Zu Hause bin im umgeben von Dingen, die ich kenne. Da kommt nicht so viel, wenn ich versuche zu schreiben. Ich muss aus meinem gewohnten Umfeld hinaustreten, damit sich mein Blickwinkel verschiebt. Ich beobachte auch gern Leute und denke mir Geschichten zu ihnen aus.
Das Café Marais vereint vieles, was ich mag: die Antiquitäten, die hier verkauft werden, und der Charme, im Schaufenster zu sitzen. Wir haben hier auch das Musikvideo zum „Kandierten Kummer“ gedreht.
Münchner Orte tauchen nicht nur in euren Musikvideos auf, sondern auch auf vielen deiner Fotos auf deinem Instagram-Kanal @istdochmalvasanderes. Welche Orte inspirieren dich, und welche Rolle spielt München für dich?

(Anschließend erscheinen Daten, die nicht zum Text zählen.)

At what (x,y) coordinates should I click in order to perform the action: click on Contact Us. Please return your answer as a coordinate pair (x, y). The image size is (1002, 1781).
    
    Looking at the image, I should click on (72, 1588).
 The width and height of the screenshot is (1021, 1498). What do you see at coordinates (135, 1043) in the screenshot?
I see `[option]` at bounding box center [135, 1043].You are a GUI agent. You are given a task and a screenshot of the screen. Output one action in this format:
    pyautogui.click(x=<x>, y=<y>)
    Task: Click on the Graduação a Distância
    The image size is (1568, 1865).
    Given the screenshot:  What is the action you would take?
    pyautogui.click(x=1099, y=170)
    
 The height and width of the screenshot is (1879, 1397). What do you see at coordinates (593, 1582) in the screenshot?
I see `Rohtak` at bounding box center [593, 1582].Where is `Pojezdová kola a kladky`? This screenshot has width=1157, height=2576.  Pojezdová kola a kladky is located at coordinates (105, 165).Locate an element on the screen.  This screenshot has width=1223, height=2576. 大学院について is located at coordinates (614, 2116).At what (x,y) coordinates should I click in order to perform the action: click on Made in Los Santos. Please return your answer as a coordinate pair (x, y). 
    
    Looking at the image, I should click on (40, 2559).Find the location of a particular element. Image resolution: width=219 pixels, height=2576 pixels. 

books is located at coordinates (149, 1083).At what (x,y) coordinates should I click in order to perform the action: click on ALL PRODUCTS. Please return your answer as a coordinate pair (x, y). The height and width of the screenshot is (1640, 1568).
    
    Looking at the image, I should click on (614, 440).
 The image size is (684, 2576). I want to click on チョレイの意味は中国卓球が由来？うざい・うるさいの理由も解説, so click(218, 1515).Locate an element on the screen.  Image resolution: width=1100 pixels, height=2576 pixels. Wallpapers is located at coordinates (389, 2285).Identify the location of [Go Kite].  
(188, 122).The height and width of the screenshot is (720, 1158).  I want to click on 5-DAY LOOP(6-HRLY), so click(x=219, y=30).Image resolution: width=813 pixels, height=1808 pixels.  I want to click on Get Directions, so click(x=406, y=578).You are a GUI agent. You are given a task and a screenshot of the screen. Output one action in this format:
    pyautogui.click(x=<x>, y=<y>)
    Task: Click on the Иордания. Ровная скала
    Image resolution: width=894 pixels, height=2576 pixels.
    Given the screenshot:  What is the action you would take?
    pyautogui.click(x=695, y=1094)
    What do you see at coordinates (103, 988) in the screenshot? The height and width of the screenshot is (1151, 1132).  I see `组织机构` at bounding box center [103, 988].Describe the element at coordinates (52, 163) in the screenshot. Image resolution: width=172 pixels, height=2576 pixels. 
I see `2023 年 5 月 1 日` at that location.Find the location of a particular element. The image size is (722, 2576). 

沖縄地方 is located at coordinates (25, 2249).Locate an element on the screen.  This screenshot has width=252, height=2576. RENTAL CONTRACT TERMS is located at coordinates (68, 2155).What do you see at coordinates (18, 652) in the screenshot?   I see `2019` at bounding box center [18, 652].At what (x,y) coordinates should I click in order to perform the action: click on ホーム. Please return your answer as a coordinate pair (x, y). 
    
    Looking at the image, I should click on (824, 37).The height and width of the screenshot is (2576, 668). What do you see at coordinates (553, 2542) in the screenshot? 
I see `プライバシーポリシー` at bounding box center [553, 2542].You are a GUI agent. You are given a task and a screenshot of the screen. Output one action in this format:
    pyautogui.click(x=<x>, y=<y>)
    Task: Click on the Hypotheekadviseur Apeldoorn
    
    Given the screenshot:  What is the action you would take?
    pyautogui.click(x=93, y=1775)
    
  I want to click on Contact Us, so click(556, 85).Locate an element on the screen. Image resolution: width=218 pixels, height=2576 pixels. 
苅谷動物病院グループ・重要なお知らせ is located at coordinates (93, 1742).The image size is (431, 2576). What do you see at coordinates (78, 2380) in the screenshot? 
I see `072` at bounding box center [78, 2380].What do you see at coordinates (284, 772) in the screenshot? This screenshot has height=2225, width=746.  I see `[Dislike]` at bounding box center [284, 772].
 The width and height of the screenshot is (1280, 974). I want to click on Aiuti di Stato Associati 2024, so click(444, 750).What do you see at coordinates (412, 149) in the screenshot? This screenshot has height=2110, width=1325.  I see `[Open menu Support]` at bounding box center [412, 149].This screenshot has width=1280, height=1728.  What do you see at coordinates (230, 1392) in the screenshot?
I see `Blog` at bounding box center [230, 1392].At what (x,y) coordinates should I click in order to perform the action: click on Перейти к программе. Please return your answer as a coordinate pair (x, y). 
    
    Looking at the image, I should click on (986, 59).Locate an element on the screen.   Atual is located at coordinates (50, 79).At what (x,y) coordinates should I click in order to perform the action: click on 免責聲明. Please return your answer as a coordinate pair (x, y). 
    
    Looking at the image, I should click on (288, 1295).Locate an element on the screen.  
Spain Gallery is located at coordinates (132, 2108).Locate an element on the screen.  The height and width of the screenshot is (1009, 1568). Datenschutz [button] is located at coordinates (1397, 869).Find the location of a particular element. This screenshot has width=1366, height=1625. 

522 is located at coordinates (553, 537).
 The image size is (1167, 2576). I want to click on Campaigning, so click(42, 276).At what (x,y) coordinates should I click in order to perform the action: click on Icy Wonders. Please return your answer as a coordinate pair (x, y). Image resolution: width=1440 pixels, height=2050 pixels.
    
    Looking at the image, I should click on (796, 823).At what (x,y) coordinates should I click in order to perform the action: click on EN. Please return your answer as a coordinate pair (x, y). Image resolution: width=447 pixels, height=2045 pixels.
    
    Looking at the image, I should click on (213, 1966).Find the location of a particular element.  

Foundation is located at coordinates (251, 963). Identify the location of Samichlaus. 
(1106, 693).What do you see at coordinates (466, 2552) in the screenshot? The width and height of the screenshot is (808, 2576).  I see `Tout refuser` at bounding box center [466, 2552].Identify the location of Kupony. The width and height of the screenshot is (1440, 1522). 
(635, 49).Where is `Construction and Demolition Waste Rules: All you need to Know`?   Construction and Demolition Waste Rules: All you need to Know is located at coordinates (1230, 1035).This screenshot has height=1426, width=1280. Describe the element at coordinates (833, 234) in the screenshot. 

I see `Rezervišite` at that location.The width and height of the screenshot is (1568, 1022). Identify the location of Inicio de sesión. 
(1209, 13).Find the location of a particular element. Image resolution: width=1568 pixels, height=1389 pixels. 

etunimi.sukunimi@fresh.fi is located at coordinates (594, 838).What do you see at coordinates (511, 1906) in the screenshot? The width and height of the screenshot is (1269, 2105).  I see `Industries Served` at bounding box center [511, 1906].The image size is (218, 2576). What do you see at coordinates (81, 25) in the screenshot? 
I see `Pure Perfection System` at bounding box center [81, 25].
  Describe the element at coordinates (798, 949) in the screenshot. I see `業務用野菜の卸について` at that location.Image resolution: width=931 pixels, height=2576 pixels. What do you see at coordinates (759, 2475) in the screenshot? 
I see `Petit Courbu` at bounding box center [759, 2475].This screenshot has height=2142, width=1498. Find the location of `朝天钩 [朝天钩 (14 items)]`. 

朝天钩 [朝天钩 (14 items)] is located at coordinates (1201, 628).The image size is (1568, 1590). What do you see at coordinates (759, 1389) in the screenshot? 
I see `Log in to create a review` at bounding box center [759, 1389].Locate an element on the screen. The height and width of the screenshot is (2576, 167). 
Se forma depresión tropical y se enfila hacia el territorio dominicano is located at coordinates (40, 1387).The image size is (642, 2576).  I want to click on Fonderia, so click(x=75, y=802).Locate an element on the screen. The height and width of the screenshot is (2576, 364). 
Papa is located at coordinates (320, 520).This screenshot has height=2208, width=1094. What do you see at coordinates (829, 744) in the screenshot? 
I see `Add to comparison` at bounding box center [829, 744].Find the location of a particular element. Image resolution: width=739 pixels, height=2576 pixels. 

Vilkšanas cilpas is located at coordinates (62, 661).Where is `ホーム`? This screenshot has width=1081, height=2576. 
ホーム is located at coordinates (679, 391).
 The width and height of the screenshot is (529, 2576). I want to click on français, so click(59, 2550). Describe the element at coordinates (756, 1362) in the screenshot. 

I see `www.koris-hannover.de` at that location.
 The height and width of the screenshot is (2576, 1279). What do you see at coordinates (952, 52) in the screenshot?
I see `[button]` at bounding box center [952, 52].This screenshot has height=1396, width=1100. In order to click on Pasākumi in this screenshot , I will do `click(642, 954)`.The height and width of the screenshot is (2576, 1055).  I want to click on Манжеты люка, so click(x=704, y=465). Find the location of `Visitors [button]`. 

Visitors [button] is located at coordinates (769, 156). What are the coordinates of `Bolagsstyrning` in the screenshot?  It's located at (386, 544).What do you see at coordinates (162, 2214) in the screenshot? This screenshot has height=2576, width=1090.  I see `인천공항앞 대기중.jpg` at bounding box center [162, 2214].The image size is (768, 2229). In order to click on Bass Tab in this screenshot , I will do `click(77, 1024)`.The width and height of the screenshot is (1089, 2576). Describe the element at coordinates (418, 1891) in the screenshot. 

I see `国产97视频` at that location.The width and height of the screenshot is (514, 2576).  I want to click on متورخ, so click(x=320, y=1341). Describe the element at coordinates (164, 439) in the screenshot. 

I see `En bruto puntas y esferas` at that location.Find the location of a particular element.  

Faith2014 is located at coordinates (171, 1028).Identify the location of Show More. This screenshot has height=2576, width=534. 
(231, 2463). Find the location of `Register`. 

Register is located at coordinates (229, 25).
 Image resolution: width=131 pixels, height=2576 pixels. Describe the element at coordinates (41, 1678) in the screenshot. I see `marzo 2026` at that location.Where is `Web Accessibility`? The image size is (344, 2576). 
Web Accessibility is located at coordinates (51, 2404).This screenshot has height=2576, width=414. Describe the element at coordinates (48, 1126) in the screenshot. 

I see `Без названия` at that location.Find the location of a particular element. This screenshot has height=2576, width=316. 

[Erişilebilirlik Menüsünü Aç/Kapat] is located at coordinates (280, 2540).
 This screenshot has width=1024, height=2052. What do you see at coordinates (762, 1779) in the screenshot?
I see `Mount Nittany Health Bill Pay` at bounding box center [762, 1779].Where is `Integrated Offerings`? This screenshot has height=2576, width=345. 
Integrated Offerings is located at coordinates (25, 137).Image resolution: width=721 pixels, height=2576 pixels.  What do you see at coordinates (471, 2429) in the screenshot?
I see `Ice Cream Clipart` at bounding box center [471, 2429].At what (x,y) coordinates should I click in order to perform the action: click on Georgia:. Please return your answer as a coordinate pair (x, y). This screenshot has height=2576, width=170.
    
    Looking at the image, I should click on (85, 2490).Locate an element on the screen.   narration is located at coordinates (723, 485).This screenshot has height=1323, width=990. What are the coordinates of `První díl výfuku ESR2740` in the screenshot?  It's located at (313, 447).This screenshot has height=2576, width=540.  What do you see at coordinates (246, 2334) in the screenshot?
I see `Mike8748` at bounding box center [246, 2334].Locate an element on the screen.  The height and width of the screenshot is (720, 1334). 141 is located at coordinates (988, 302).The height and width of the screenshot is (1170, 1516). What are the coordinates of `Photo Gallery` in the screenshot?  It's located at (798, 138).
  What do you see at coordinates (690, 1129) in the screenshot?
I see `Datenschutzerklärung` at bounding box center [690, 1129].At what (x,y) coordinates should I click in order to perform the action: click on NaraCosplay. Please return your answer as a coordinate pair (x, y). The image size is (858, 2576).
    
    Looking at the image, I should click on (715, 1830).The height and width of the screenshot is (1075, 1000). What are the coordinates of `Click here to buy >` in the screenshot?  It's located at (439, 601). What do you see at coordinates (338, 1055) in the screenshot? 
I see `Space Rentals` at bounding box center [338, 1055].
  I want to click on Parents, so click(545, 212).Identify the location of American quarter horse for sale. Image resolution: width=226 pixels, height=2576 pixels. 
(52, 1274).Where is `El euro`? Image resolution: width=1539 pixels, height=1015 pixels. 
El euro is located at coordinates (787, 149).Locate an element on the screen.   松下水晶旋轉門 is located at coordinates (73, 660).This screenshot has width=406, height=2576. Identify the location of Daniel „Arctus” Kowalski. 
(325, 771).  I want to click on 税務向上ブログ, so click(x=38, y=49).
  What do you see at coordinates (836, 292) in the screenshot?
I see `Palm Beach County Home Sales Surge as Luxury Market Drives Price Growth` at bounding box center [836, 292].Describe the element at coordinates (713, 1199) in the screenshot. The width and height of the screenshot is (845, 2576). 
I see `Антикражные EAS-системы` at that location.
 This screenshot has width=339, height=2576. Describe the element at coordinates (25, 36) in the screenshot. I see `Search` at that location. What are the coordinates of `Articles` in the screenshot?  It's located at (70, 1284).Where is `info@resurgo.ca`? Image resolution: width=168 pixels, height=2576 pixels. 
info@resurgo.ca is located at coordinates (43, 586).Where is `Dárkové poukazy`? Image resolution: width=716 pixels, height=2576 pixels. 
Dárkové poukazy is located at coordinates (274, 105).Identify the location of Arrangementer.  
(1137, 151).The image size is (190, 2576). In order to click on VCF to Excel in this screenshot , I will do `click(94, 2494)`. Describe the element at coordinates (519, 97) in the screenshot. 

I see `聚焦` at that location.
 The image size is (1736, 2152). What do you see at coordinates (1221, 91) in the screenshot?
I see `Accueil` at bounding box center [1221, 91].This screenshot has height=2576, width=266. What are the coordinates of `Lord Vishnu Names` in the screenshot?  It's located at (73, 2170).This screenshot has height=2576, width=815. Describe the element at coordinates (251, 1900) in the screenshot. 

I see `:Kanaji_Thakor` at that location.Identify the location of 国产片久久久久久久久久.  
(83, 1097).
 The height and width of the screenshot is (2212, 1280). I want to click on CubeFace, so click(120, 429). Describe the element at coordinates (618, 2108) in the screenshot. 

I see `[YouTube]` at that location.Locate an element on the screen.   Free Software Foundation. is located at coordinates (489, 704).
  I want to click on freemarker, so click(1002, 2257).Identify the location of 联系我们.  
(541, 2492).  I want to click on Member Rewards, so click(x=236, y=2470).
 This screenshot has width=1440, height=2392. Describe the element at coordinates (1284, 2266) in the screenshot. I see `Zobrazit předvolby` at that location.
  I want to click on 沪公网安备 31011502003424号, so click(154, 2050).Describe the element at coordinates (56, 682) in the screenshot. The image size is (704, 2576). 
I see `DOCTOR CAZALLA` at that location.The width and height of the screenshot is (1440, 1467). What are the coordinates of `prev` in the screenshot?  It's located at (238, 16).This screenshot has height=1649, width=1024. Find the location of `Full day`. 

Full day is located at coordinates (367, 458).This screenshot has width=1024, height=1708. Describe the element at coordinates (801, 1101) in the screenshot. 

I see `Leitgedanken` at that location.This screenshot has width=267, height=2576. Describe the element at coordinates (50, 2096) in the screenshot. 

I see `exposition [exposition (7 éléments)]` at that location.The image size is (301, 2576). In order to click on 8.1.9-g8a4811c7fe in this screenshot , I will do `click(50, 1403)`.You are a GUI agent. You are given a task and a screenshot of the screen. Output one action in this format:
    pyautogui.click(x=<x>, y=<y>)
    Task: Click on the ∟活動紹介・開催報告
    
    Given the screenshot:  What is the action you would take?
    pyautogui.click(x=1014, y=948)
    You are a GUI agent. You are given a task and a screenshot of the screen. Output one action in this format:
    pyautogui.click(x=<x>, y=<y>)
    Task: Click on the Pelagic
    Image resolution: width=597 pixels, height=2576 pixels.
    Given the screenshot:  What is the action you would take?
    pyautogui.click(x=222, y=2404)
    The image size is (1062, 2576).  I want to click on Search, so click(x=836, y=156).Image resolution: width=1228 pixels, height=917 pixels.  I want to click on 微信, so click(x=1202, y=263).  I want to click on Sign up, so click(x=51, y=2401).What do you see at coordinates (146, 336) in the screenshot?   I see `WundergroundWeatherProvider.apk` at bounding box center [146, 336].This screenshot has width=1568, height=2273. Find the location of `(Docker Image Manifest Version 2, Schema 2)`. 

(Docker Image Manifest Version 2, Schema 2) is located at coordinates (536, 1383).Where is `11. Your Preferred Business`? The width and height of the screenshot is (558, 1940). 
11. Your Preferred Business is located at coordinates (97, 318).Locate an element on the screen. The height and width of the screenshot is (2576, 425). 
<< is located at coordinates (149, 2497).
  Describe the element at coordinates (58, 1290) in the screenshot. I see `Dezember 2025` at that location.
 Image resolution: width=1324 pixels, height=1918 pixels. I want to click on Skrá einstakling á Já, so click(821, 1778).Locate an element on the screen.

Ein weiterer Ort, den ich sehr mag, ist der Innenhof der Glyptothek. Du bist von diesem alten Bau umgeben und siehst eigentlich nicht nach draußen. Das heißt, du hast das Gefühl, kurz ganz woanders zu sein. Mir gefällt es auch, ab und zu in andere Viertel zu fahren und mir München durch die Augen einer Touristin anzuschauen, als wäre ich eine Fremde in der eigenen Stadt. Dieses Gefühl habe ich sonst selten, weil die Stadt und ich uns zu gut kennen.
Kandierter Kummer
Auf: Malva: Das Grell in meinem Kopf, 2022.
Hörst du den Regen von den Dächern tropfen?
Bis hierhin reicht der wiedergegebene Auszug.